Consumers should remember that connections (whether physical, or virtual like in the case of Wi-Fi) exist to create access, and that access works on both directions. While they are enjoying a recharge, the possibility exists that the owner of the charging station is enjoying their data.

An EV isn't a personal computing device in the same way a phone or laptop is, so the privacy and security implications of compromise through a charging port are quite different. That said, the past five years of EV innovation has seen them evolve more and more towards being an extension of the user's digital life, so it's reasonable to expect that privacy and security concerns through EV charge ports will become a consideration in the future."

Bud Broomhead, CEO at Viakoo:

"Juice jacking isn't very common in general because using a remote charging facility is not something people do very often. However, if someone was a user of a charging system outside of their control, the warning issued by the FBI should cause them to change their behavior, as cases are on the rise.

Should consumers be cautious in general about using public facilities like charging stations and Wi-Fi connections? Yes. Any connection to a device (power, Wi-Fi, texts) can be used by threat actors to add malware, exfiltrate data, or be used as a phishing attack.

Modern vehicles contain a lot of digital data and will grow as a target for threat actors to exfiltrate that data. There have been hacks of GM's ONStar system, and even last week a successful hack of a Tesla Model 3 (providing root access) at the Pwn2Own Conference.

Threat actors are seeking both data and control; threat actors have shifted their focus over time from datacenters to the IoT/OT devices that are generating the actual data. By going to the source (such as cars, mobile phones, IoT/OT devices in general) threat actors can also plant deepfakes, manipulate data, and gain control over how devices function."
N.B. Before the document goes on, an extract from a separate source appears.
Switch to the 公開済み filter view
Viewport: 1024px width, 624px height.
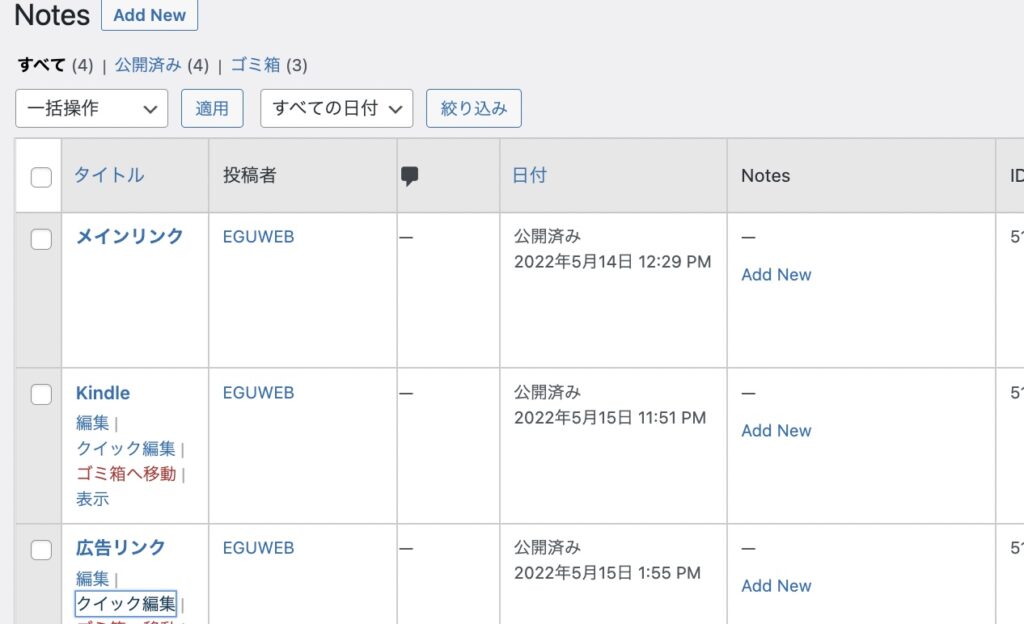[x=148, y=65]
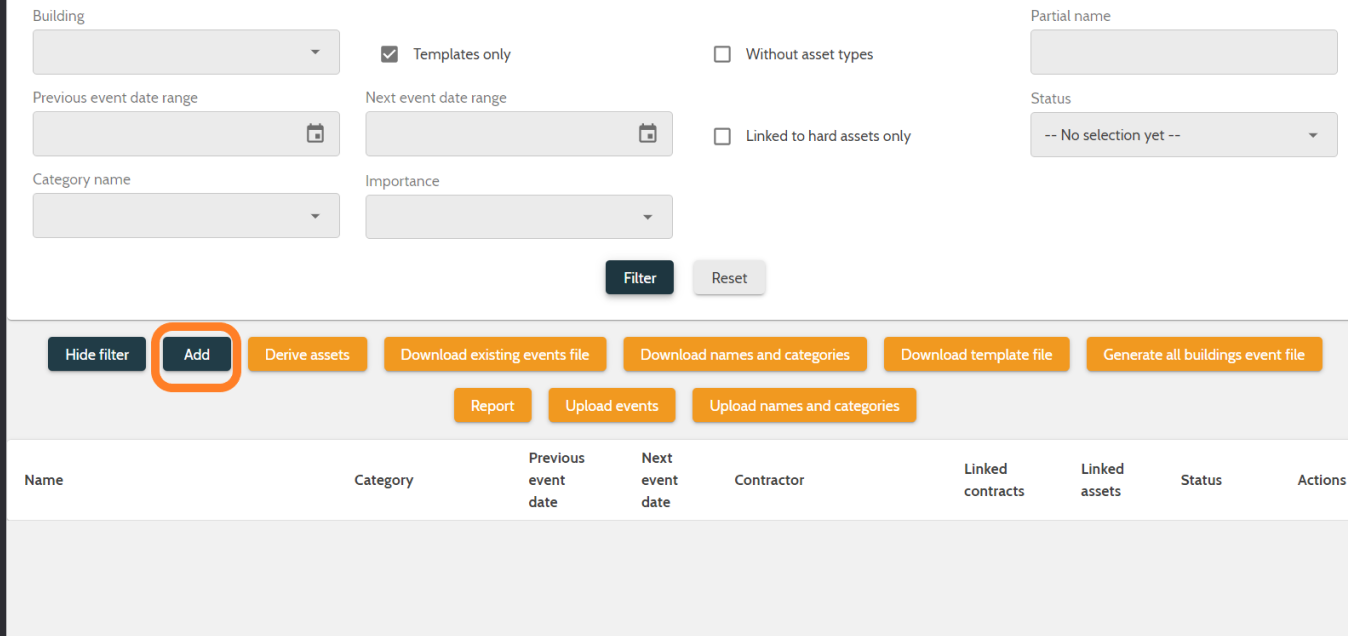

Andrew Barratt, Vice President at Coalfire:

"Based on the fairly limited data on this, it's hard to say for sure how common 'juice jacking' is. It's probably more likely to take place in areas that have persons of interest frequenting, i.e. politicians or intelligence agency workers. For a juice jacking attack to be effective, it would have to deliver a very sophisticated payload that can bypass common phone security measures. Frankly, I'd be more worried about the outlets being so heavily used that I'm more likely to damage my cord or the socket on the phone.

The proof of concepts that have demonstrated these kinds of attacks offer an 'overlay,' something that looks indistinguishable from a regular power outlet but hides some very small-scale microprocessor which could deliver a custom payload to a device.

EV charging stations have been a concern for a while, but the main consideration, following the money, is what could be used to either steal charge time or get free use from these outlets. Longer term, I suspect there is a concern that we will continue to see more attacks against these chargers as the world transitions to EV chargers. The same has always been true. When we had public payphones, there were attacks against them; there are regular attacks against ATMs and gas pumps. Anything where value is dispensable in an unattended environment, there is a payoff potential for a cyber-enabled thief to leverage.

With Wi-Fi networks, attackers are normally scraping traffic looking for credentials that they then take over social media, email which can then be used to move laterally into online banking or anything of material value that can be quickly monetized. With public power points, the cost is high to deliver, the chances of success are very low, and the likelihood of detection is very high. Particularly in airports or other mass transit environments where there are huge amounts of CCTV and security. The ability to go undetected and quickly place a rogue device becomes more and more challenging. If I was to speculate, I'd say that these kind of juice jacking devices are more likely to be used in very targeted scenarios, for either corporate espionage or state sponsored espionage."